• **Brief a**:
State how many lines of the records below contain the string "Maryland", giving only the number.

• **Document text**:

We count the number of such limit linear series. Denoting $d= g+1-a_0$ we observe that $\left\{ L_1(-a_0p_1), V_1(-a_0p_1)\right\} $ and $\left\{ L_2(-a_0p_2), V_2(-a_0p_2)\right\} $ are $g^1_d$’s having order $2d-g-1$ at $p_1$ and $p_2$ respectively.

Theorem A in [31] implies there are $(2d-g-1)\frac{g!}{d!(g-d+1)!}$ such $g^1_d$’s over a generic curve $[C,p] \in {\mathcal {M}}_{g,1}$. Consequently, we get in this way

$$\begin{aligned} \sum \limits _{d = \big \lceil {\frac{g+1}{2}}\big \rceil }^{g+1} \frac{(2d-g-1)^2}{(g+1)^2} \left( {\begin{array}{c}g+1\\ d\end{array}}\right) ^2 \end{aligned}$$

distinct limit linear series in $G^1_{g+1}([C_1\cup _{p_1\sim p_2}C_2])$. We can rewrite this sum as

$$\begin{aligned} \sum \limits _{d = \big \lceil {\frac{g+1}{2}}\big \rceil }^{g+1}\left[ \left( {\begin{array}{c}g\\ d\end{array}}\right) -\left( {\begin{array}{c}g\\ d-1\end{array}}\right) \right] ^2 = \frac{1}{2}\sum \limits _{d = 0}^{g+1}\left[ \left( {\begin{array}{c}g\\ d\end{array}}\right) -\left( {\begin{array}{c}g\\ d-1\end{array}}\right) \right] ^2 \end{aligned}$$

Using the Narayana-Catalan identity (cf. A46 in [48])

$$\begin{aligned} \sum \limits _{d=1}^g\left( {\begin{array}{c}g\\ d\end{array}}\right) \left( {\begin{array}{c}g\\ d-1\end{array}}\right) = \frac{g}{g+1} \left( {\begin{array}{c}2g\\ g\end{array}}\right) \end{aligned}$$

and the classical identity

$$\begin{aligned} \sum \limits _{d=0}^g \left( {\begin{array}{c}g\\ d\end{array}}\right) ^2 = \left( {\begin{array}{c}2g\\ g\end{array}}\right) \end{aligned}$$

we conclude that the cardinality of $G^1_{g+1}([C_1\cup _{p_1\sim p_2}C_2])$ is

$$\begin{aligned} \sum \limits _{d = \big \lceil {\frac{g+1}{2}}\big \rceil }^{g+1} \frac{(2d-g-1)^2}{(g+1)^2} \left( {\begin{array}{c}g+1\\ d\end{array}}\right) ^2 = \frac{1}{g+1}\left( {\begin{array}{c}2g\\ g\end{array}}\right) \end{aligned}$$

as required. $\square $

We remark that Theorem 4.1 is in stark contrast with the known results for the map $\chi _g:\overline{{\mathcal {R}}}_g\rightarrow \overline{{\mathcal {M}}}_{2\,g-1}$ for which we know that transversality with Brill–Noether loci is not always satisfied (see [2, Theorem 0.4] and [10, Theorem 1.4]).

• **Record excerpts**:
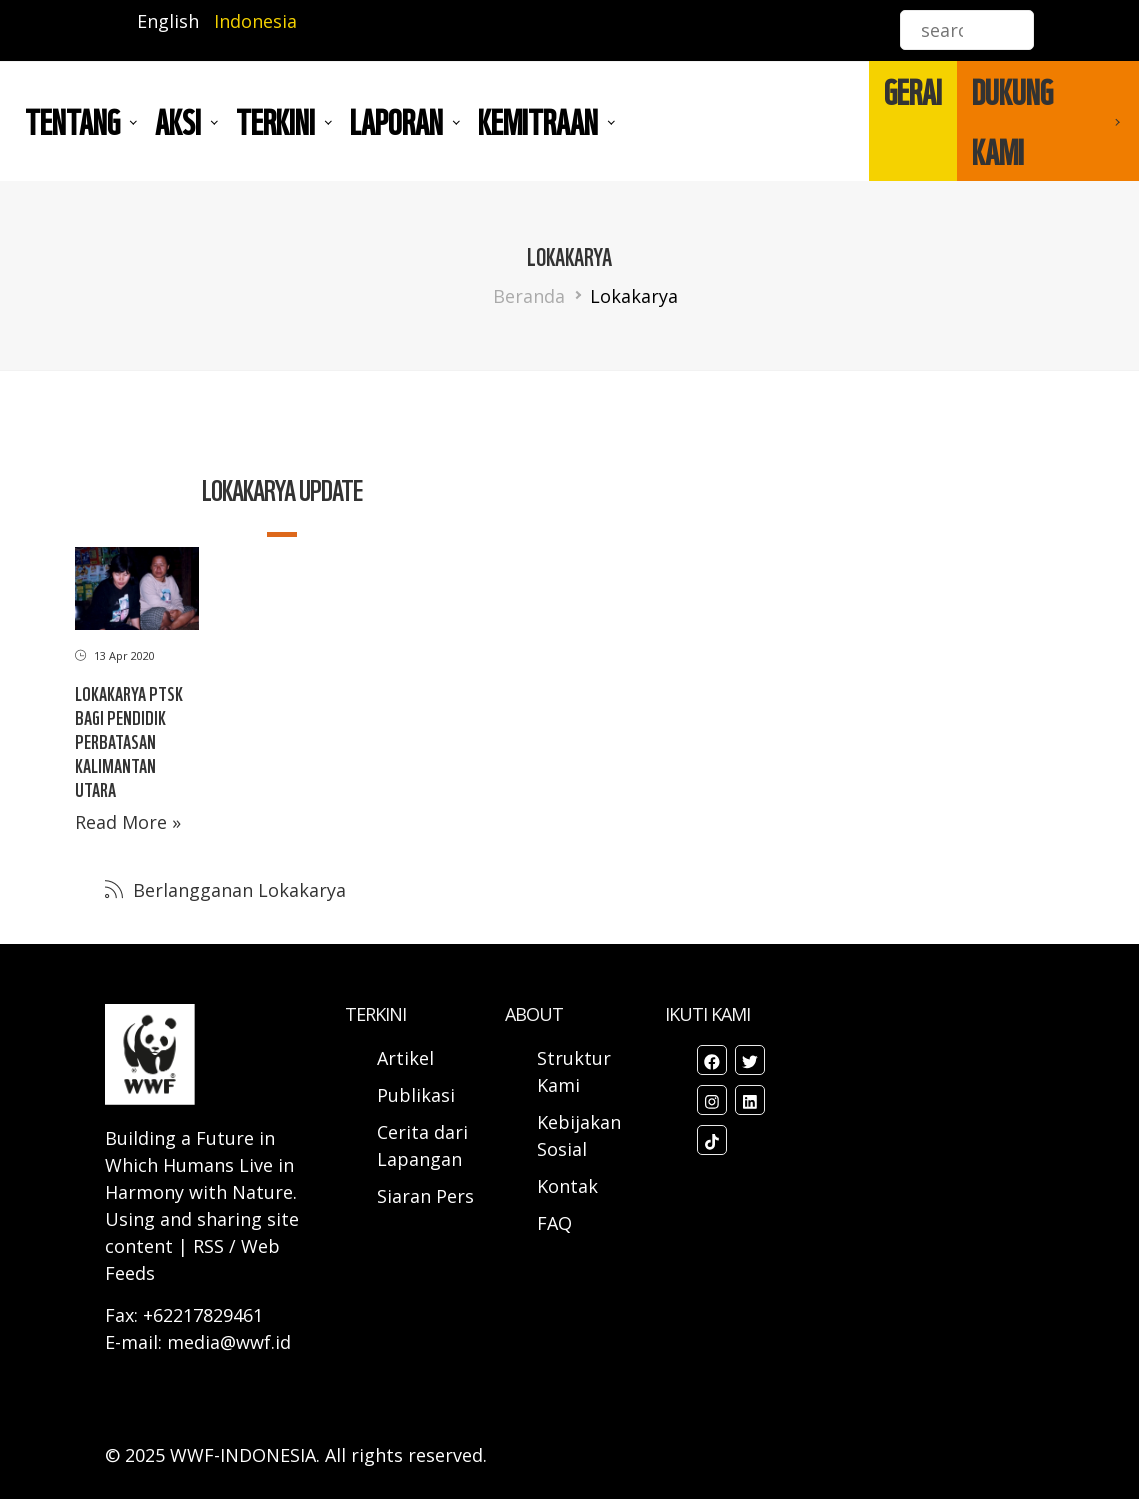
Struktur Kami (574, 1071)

---

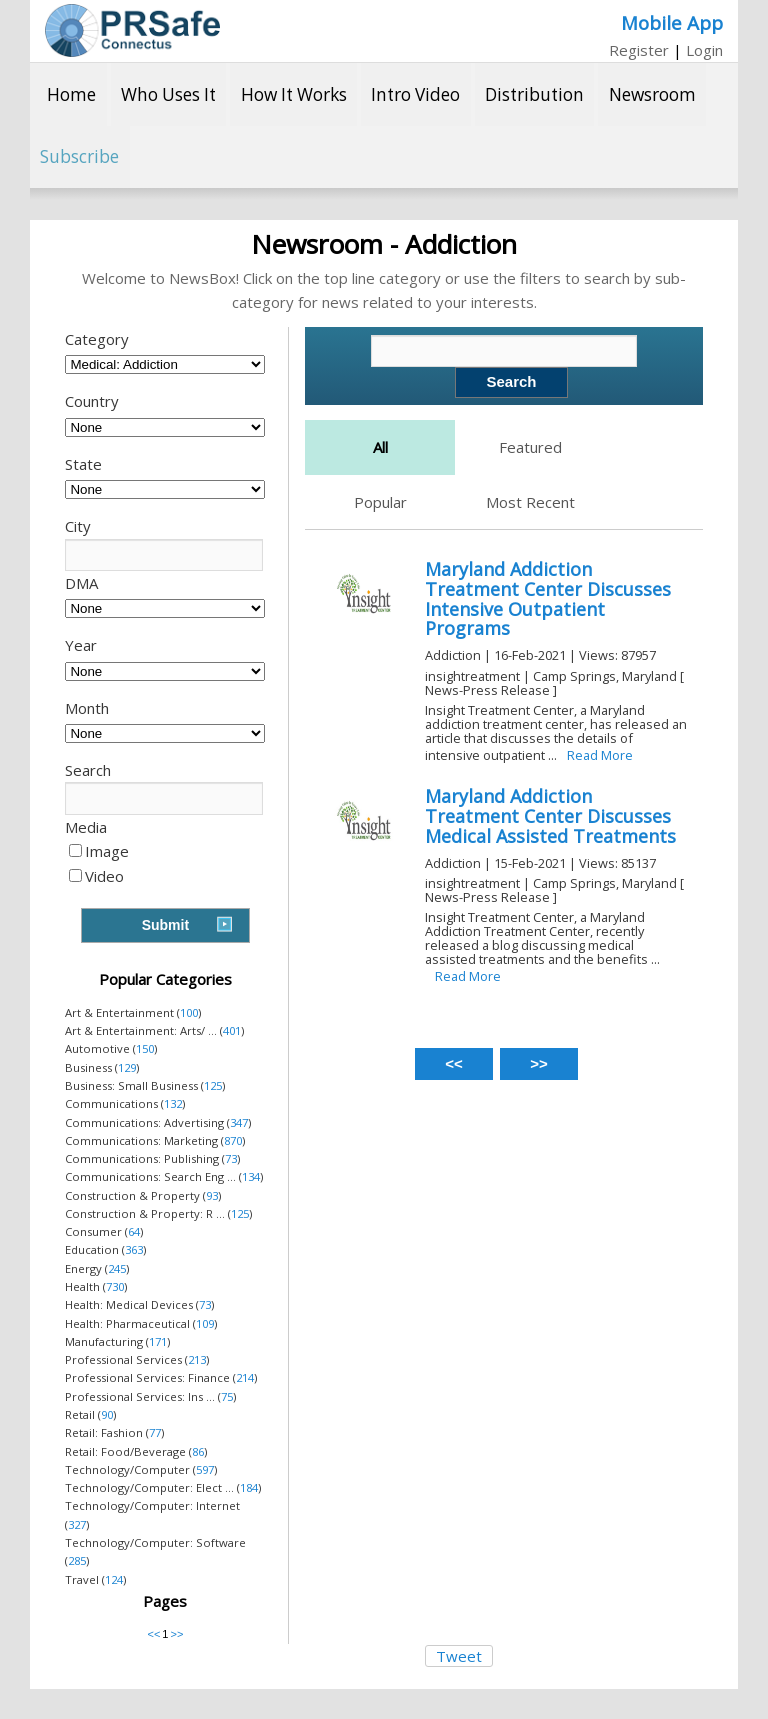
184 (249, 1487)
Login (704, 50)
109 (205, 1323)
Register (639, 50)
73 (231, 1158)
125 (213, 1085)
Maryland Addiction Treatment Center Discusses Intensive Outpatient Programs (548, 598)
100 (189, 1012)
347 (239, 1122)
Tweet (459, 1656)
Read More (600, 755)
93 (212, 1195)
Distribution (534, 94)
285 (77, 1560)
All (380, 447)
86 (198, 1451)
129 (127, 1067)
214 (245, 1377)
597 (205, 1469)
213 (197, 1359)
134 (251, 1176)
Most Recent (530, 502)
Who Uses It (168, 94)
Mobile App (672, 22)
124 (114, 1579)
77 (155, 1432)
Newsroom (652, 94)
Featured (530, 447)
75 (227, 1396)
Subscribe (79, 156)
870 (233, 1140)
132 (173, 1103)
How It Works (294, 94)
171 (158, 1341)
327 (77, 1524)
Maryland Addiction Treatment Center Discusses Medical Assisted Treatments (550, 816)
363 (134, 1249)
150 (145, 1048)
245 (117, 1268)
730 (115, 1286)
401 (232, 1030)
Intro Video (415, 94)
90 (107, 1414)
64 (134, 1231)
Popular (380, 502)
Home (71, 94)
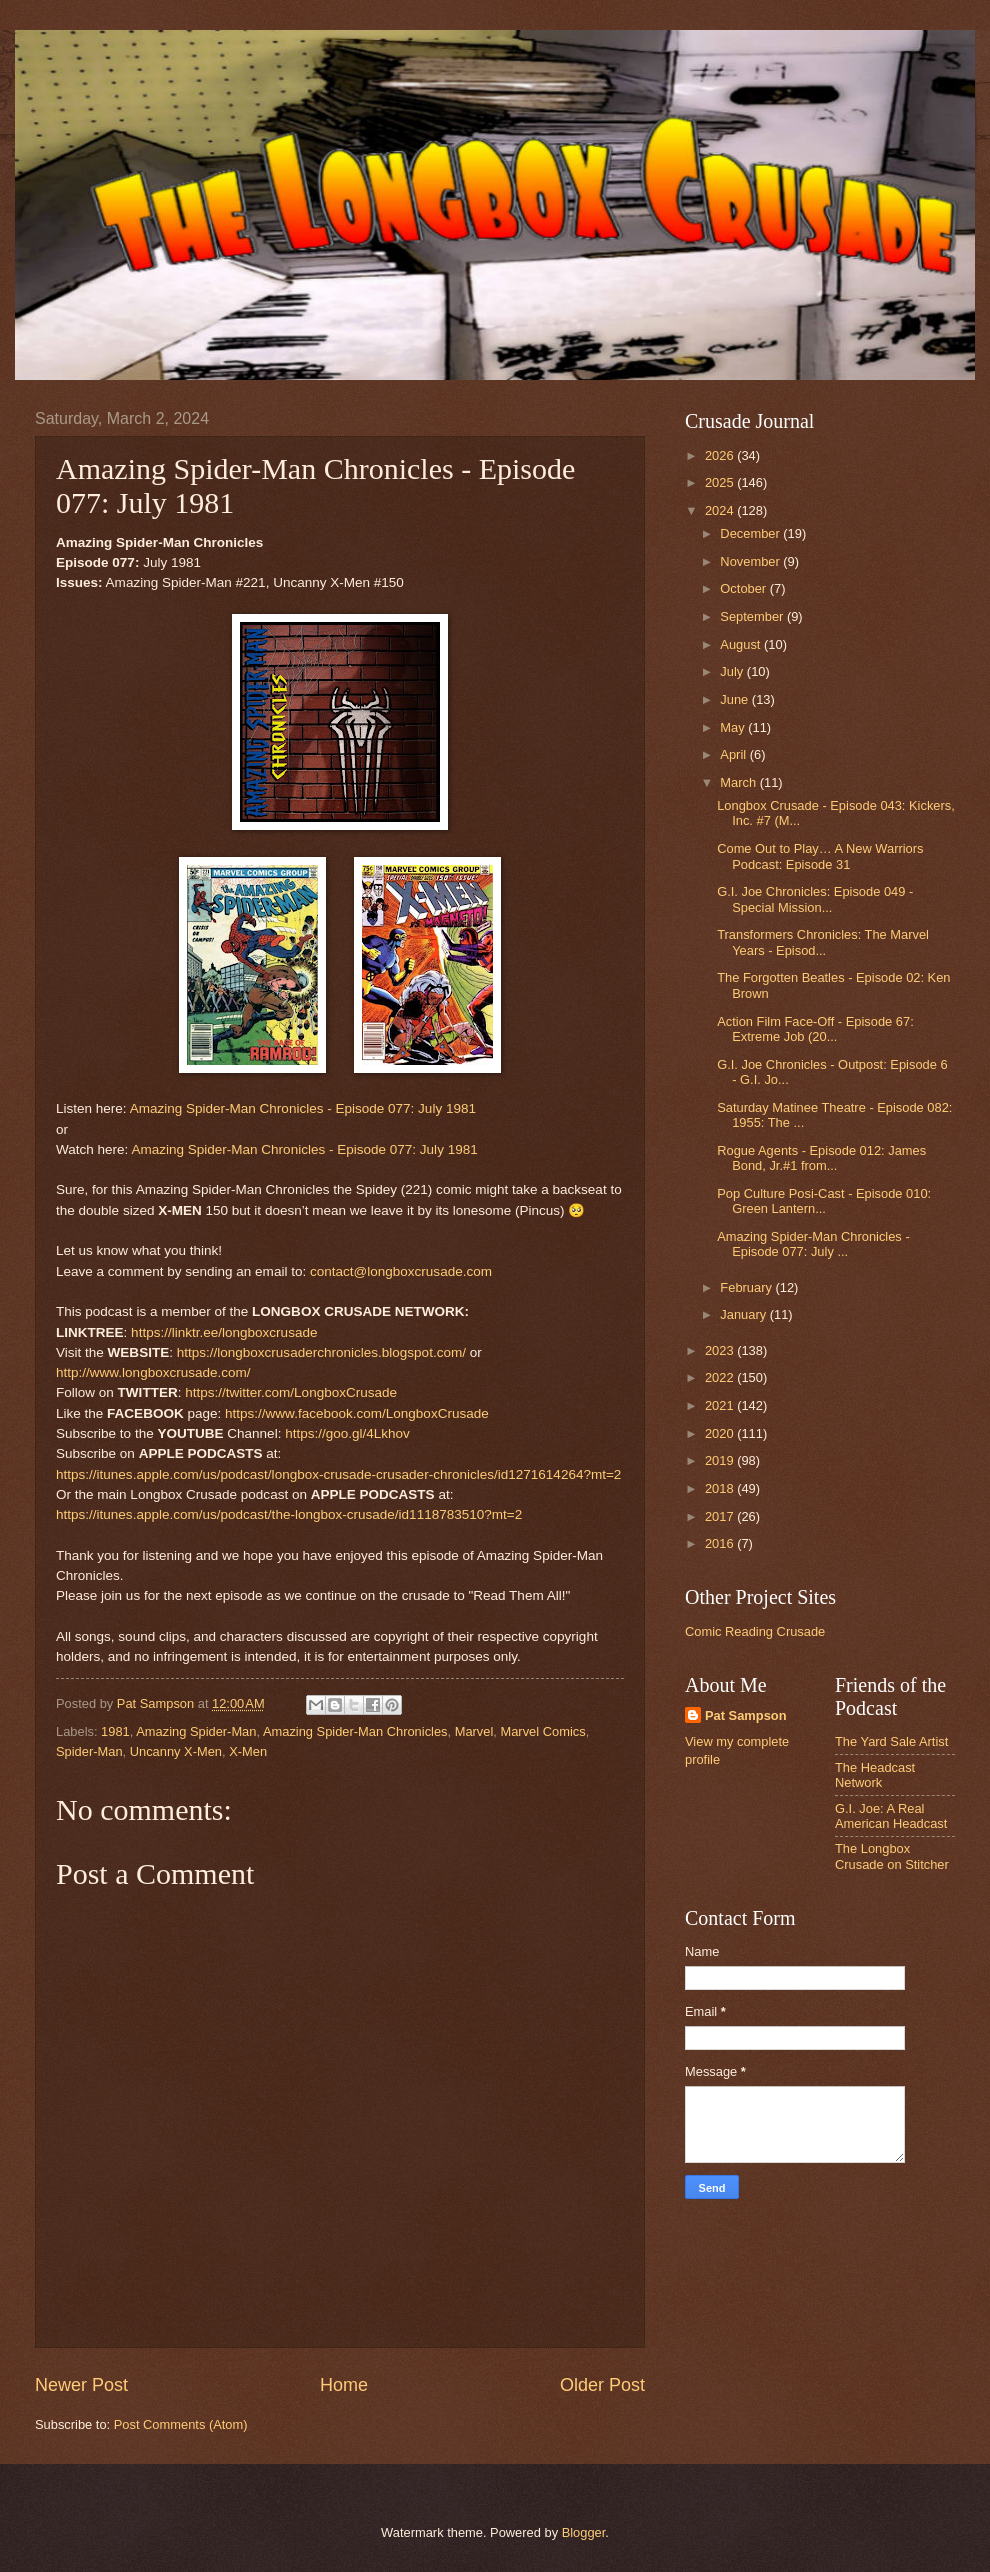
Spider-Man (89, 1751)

* * *

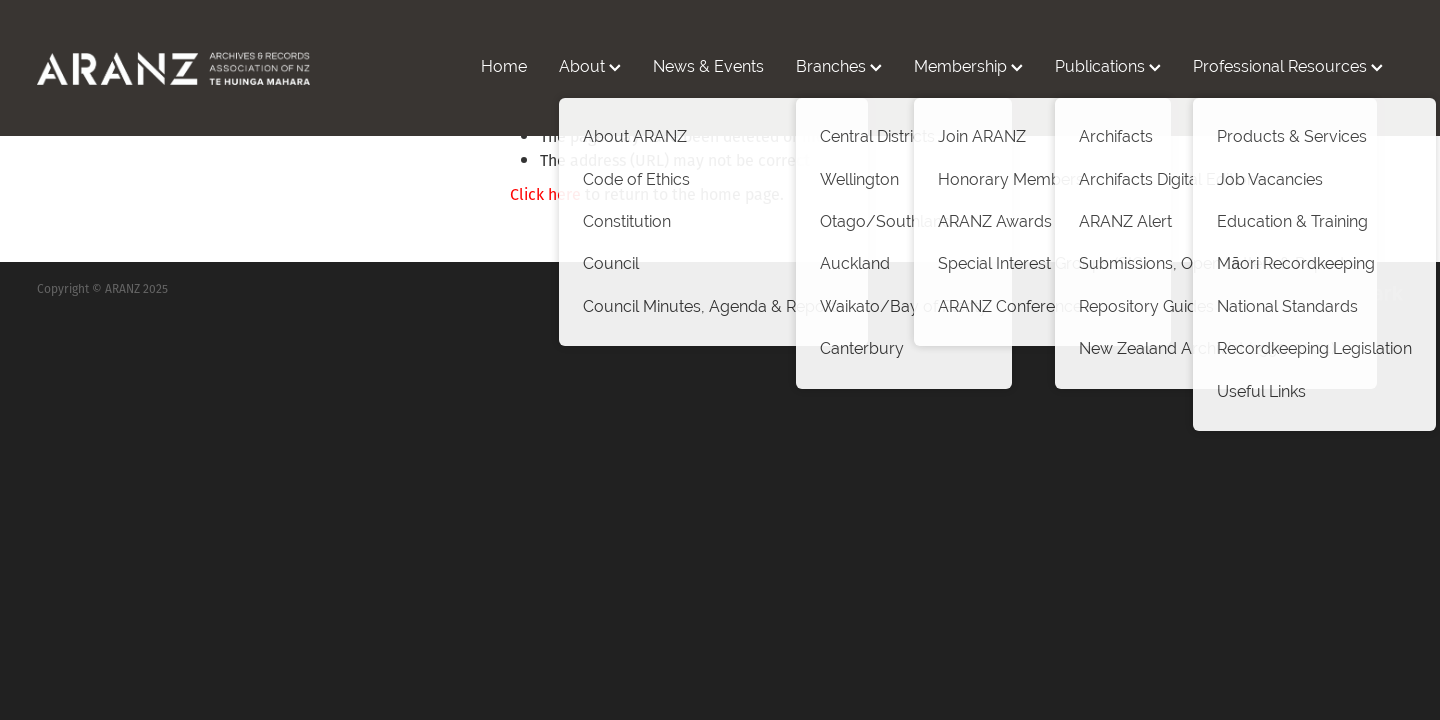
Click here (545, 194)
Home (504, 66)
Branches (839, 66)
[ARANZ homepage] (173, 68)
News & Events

• **Brief b**:
Please reproduce the part of the text on limit linear series that opens with the words containing "distinct limit linear" and closes with "A46 in [48])".

• **Exercise result a**:
2

• **Exercise result b**:
distinct limit linear series in $G^1_{g+1}([C_1\cup _{p_1\sim p_2}C_2])$. We can rewrite this sum as

$$\begin{aligned} \sum \limits _{d = \big \lceil {\frac{g+1}{2}}\big \rceil }^{g+1}\left[ \left( {\begin{array}{c}g\\ d\end{array}}\right) -\left( {\begin{array}{c}g\\ d-1\end{array}}\right) \right] ^2 = \frac{1}{2}\sum \limits _{d = 0}^{g+1}\left[ \left( {\begin{array}{c}g\\ d\end{array}}\right) -\left( {\begin{array}{c}g\\ d-1\end{array}}\right) \right] ^2 \end{aligned}$$

Using the Narayana-Catalan identity (cf. A46 in [48])